Если анализировать глубже, то можно добавить, что общепринятое различение между знаком и вещью, словом и идеей следует из самого простого, но и самого замысловатого из доступных нам познавательных методов: им с равным успехом пользуются философ и детектив, физик и автомастер. Каким бы ни было затруднение, - а язык и выражение, советы, приказания, комплименты ставят перед нами затруднения всякого рода, поминутно возникающие и поминутно разрешаемые, - метод заключается в том, чтобы свести темное событие к этим ясным и отчетливым элементам: найти в неисправности повреждение карбюратора; в убийстве - рану, револьвер, след преступника; в воде - кислород и водород; в предложении - с одной стороны, слова (которые могут оказаться очень навязчивыми, неуклюжими, даже злоупотребить своей грубой силой), а с другой - смысл. Таким образом, затруднение делится на столько частиц, сколько необходимо для его разрешения, для достижения ясности в отношении каждой частицы, и верным считается только то, что подтверждено; предполагается, наконец, что нет предела тому, что способно уловить и понять наше сознание, стоит ему лишь этим озаботиться. Такова первая и весьма прочная опора, на которой Террор основывает свою боевую машину.

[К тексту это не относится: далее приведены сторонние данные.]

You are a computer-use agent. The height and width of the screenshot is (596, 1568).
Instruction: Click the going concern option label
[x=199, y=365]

Пытаясь выявить особую потребность, порождающую Террор в Словесности, я обнаруживаю, что стихотворение или роман, несомненно, являются выражением . радости, отчаяния людей и их нравов, но на более глубоком уровне передают идею языка - сложившуюся о нем науку; под покровом этой науки по отношению к языку выбирается определенная позиция, способ пребывать в языке и выдерживать его натиск - наука и техника, лишь внешней оболочкой которых являются радости и нравы.

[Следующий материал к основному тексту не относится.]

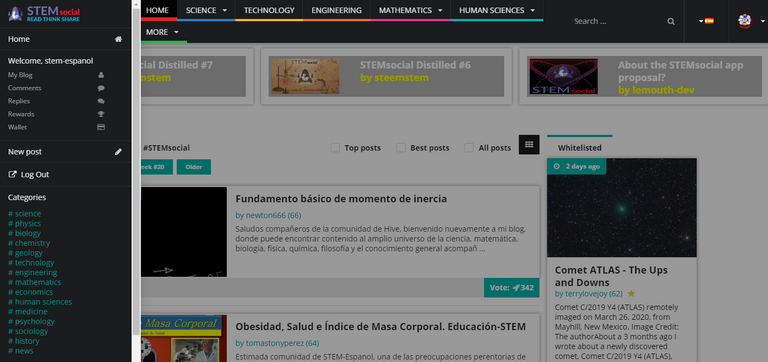
Task: Click the Comments speech bubble icon
Action: tap(101, 88)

Такова еще одна тайна Террора. И я не знаю, насколько она основательна. Но надо признать, что в свете наших первых наблюдений она обрела некоторое правдоподобие. Ибо мы, во всяком случае, выяснили, что определенная критическая позиция и труды, ставшие ее итогом, а также бунт, отчаяние и ярость, вызванные ею, основывались на весьма четком суждении относительно языка.

Это суждение не лишено ряда изъянов - или, по меньшей мере, темнот.


1 Легко можно было бы указать на другие более впечатляющие последствия этой мизологии [мизология - ненависть к логике (франц.) (примеч. перев.)]. Важнейшие открытия нашего времени направлены против какого-то наивного доверия "громким словам" - тем громким словам, которые Гурмон без обиняков предлагает "заклеймить". Маркс и Фрейд, Сорель или Гобино (не говоря об остальных) стремятся главным образом утвердить то, что человек, говорящий о свободе и Равенстве, правах, любви и даже о шкафе, краже или мяче, - и сон в данном случае - особый вид языка, - думает вовсе не о том, о чем, как кажется, должен думать. Вот насколько элементарное недовольство языком определяет устремления эпохи, и даже самые бескорыстные изыскания.